Electricity producers risk a Sh100,000 fine per month if they fail to submit a 52-week plan on scheduled switch-off of their plants in advance, in a move aimed at minimising supply disruptions to consumers.
The schedule for the switch-offs of each plant linked to the national grid will be submitted to the electricity sector regulator by the end of a calendar year or not more than four months after end of a financial year for the power producer and is part of the Draft Energy (Electricity Reliability, Quality of Supply and Service) Regulations, 2025, that recently went through public participation.
Submitting the plan in advance is aimed at ensuring that plants are switched off for maintenance based on how critical the repairs and minimise supply interruptions thus protecting consumers.
An economy can potentially be thrust into a blackout if a number of plants especially the high capacity ones are switched for maintenance simultaneously, a situation that the energy regulator is keen to avoid amid a steady growth in the number of customers relying on Kenya Power and also growing demand.
Currently, power producers submit the plans to the energy regulator and Kenya Power based on a gentleman’s agreement, a scenario that looks set to change by anchoring the requirement in law.
“A generation licensee who fails to submit to the System Operator a 52-weeks-ahead outage plan per generating plant showing planned outages schedule by the December 31st of each year commits an offence and is liable to a fine of Sh100,000 per month for each of the months that the breach continues,” the regulations read in part.
Electricity generators will submit the plan on the scheduled switch-off of each of their plants to the Energy and Petroleum Regulatory Authority (Epra) and Kenya Electricity Transmission Company (Ketraco) –the system operator.
Anchoring this requirement in law marks yet another step up by Epra to bolster electricity supply and cushion homes and businesses against blackouts or erratic supply due to multiple generation plants going off at the same time.
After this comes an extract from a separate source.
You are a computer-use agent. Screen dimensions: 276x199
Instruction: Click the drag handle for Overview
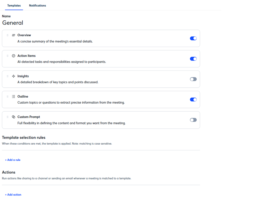pos(8,35)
Kenya Power hit 10.06 million customers in June this year and the energy regulator is keen to boost reliability of the national grid at a time consumption has jumped over the years to 13.68 billion kilowatt hours (kWh) as at June last year compared to 7.244 billion kWh a decade ago.
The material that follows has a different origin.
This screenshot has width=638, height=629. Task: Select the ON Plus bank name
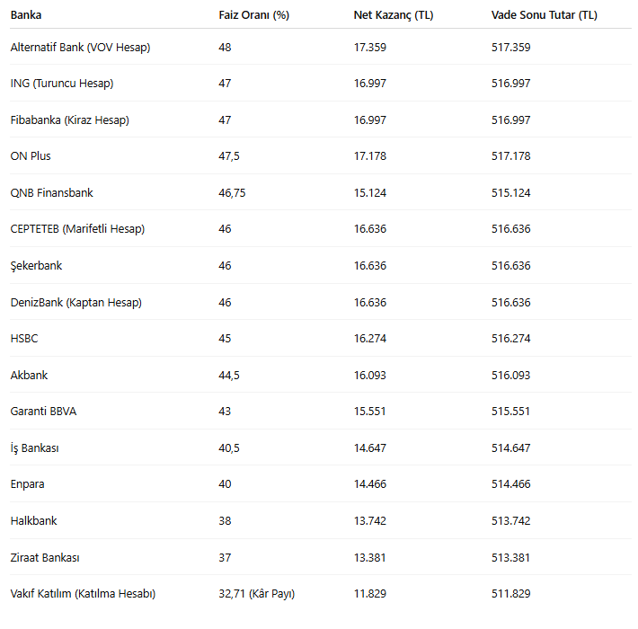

Consumers have severally been plunged into blackouts due to animal interference or shocks on generation plants. For example in 2023, a broken jumper at two major generation plants at the Olkaria geothermal field led to a countrywide blackout.
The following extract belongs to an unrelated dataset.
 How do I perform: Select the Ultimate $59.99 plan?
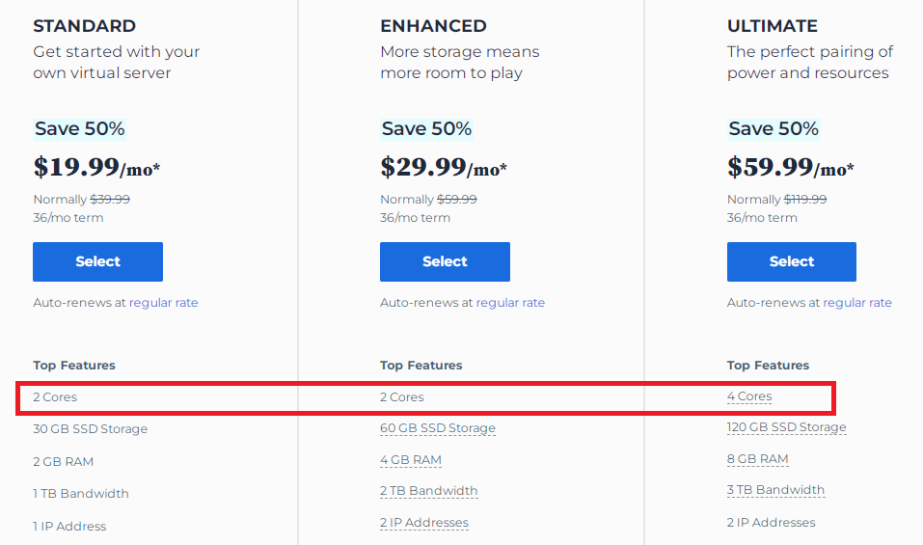click(x=791, y=261)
But a majority of the blackouts have mostly been attributed to an aging electricity transmission network which has been unable to handle sudden load spikes.
Kenya is seeking to emulate developed economies like France where power producers are by law required to submit annual outage plans to help balance demand with supply. In Ghana, the law also compels electricity producers to submit these plans or risk sanctions.
There are at least 25 power generation plants currently supplying electricity to Kenya Power. These are owned by both government and independent power producers (IPPs).